Mobiliser le plus grand nombre

Cette entreprise n’a de chance d’aboutir que si elle mobilise le plus grand nombre et ne se réduit pas à des préconisations d’experts. Et le premier enjeu de la VIRépublique est bien là : mettre en mouvement la société, l’inviter à dire ce qui la constitue – au sens propre : les valeurs dans lesquelles elle se reconnaît, les principes qu’elle veut affirmer dans le gouvernement et l’organisation du pouvoir, les visions qu’elle a de son avenir.

Nous avons besoin d’un débat
très décentralisé, ouvert à toutes
et à tous, échappant au formalisme
de la délibération de type
parlementaire

Ce dont nous avons besoin, dans un premier temps du moins, ce n’est donc pas d’une assemblée – quelles que soient sa composition et sa mission – censée figurer temporairement « le Peuple », mais d’organiser un débat dans toute la société sur les institutions que nous voulons. Convoquer d’entrée une Constituante est la meilleure façon d’enfermer le débat – de l’enfermer physiquement dans une enceinte où quelques dizaines ou centaines de personnes délibéreraient au nom des Françaises et des Français –, d’en suspendre le mouvement au moment même où on l’engage. A l’inverse, nous avons besoin d’un débat très décentralisé, ouvert à toutes et à tous, échappant au formalisme de la délibération de type parlementaire. Nous disposons aujourd’hui d’innombrables outils, largement expérimentés, pour organiser et faire vivre cette élaboration collective : débats publics, jurys citoyens, conférences de consensus, voire même, dans une forme un peu particulière, sondages délibératifs.

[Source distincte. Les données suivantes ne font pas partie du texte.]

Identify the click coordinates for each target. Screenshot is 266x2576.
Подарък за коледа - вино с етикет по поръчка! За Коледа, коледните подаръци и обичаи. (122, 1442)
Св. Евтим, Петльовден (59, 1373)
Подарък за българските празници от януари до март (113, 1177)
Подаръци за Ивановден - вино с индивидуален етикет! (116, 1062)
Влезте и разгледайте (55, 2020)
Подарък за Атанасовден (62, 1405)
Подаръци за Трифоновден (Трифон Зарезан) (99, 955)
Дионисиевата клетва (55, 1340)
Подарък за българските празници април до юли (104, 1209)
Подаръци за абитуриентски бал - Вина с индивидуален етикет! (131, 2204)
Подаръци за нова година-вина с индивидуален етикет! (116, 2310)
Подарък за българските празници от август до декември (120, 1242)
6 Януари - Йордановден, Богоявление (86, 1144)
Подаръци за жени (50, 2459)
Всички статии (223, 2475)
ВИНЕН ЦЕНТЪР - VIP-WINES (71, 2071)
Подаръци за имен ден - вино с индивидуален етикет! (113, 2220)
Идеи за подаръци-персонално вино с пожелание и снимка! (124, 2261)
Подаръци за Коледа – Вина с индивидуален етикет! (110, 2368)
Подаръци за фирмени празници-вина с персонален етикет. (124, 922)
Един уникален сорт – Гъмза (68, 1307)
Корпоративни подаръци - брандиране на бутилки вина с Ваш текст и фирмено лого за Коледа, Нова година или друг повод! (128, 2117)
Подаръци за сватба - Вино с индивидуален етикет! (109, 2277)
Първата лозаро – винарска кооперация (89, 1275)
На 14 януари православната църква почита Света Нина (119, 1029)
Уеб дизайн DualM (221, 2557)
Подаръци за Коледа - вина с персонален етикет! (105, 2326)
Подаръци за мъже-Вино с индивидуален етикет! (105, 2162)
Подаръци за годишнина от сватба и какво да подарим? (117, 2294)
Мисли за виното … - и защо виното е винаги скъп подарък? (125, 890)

Alors que nos vies sont envahies par les technologies de l’information et de la communication, que nous sommes par exemple capables de construire ensemble, en ligne, une immense encyclopédie de la connaissance – Wikipédia, quels qu’en soient les défauts –, la Constituante comme idéal de mobilisation populaire est une idée dépassée. Faut-il en abandonner l’idée ? Sans doute pas. Mais une telle assemblée n’aurait de sens que si elle était réunie au terme de ce long débat, pour en articuler toutes les facettes, les confronter, les évaluer et en faire une synthèse.

Consultation « auto-organisée »

C’est une méthode de cette nature que vient de proposer la Fondation Nicolas Hulot 1. Sur une durée d’un an, il s’agit d’organiser dans un premier temps une vaste consultation « auto-organisée » de la population s’appuyant sur une plate-forme numérique, puis de mettre en place un forum délibératif national dont les membres seraient tirés au sort pour établir la synthèse de la consultation citoyenne et le cahier des charges d’une réforme de la Constitution, pour réunir enfin une assemblée constituante à la composition mixte (élus et tirés au sort).

« Dis-moi comment ta Constitution a été élaborée, je te dirai dans quel régime tu vis » a joliment écrit le constitutionnaliste Olivier Duhamel. Pour tous ceux qui voient dans la VIRépublique un puissant outil de renouveau de la démocratie française, son élaboration doit être une préfiguration du nouveau régime qu’elle cherche à instaurer. C’est la première condition de la restauration de la confiance dans la démocratie.

Bastien François, professeur à l’université Paris I Panthéon-Sorbonne, vice-président de la Fondation de l’Ecologie politique, référent « Institutions » de l’équipe de campagne de Benoît Hamon

  • 1. Osons le big-bang démocratique. Une méthode pour adapter nos institutions au XXIe siècle, février 2017.